[BEGIN Passage to read]

The party intends to renegotiate Greece’s huge debt burden, which has led to investors fearing that if a compromise cannot be reached, Greece could leave the eurozone, sparking contagion across the region.

The tension has evoked memories of the eurozone crisis in 2011, when fears that Greece could default and leave the single-currency region sparked declines in equity markets across the globe.

But Neil Williams, group chief economist at Hermes Investment Management, said Greece would remain in the common currency largely due to quantitative easing (QE), announced in January by ECB president Mario Draghi.

Aviva Investors’ senior economist Stewart Robertson said compromise was likely, if only in handing Syriza enough to claim “they had delivered on less austerity, but not enough to be an obvious cave-in and a dangerous example to others”.

Meanwhile, Stefan Rondorf, strategist at Allianz Global Investors, said Greece leaving the eurozone was “highly unlikely because this would make the country a pariah on the international markets and close off funding from the IMF and the EU”.

That Alexis Tsipras’s anti-austerity party won by such a comfortable margin, enabling him to form a coalition with only the small right-wing Independent Greeks party, will bolster his confidence and give him a strong mandate to negotiate aggressively over the terms of his sovereign-lending facility.

[END Passage to read]
[BEGIN Provided data]

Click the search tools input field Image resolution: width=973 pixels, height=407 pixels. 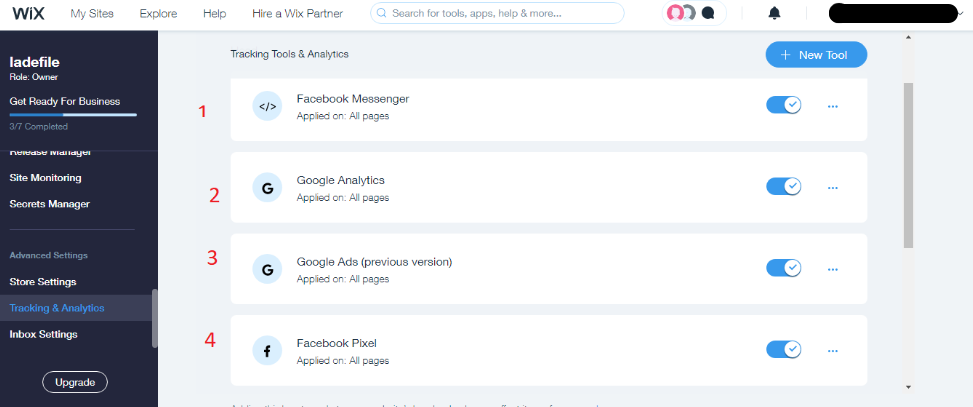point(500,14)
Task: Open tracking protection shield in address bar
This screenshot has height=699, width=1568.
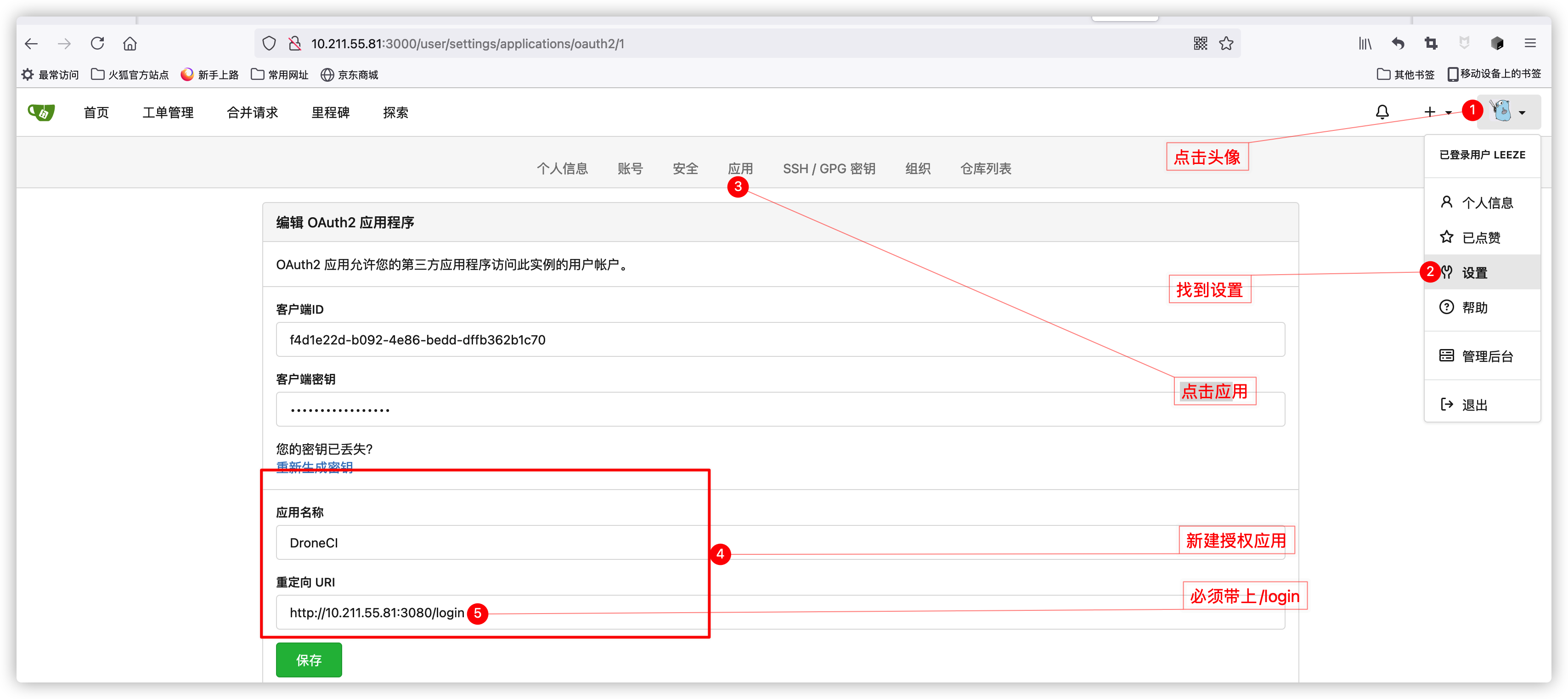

[END Provided data]

* To do *
Translate this sentence from the article on Greece's debt into Spanish: "The tension has evoked memories of the eurozone crisis in 2011, when fears that Greece could default and leave the single-currency region sparked declines in equity markets across the globe." Work only from the article on Greece's debt, not the data.

* Result of this task *
La tensión ha evocado recuerdos de la crisis de la eurozona de 2011, cuando el temor a que Grecia pudiera declararse en impago y abandonar la región de la moneda única provocó caídas en los mercados de renta variable de todo el mundo.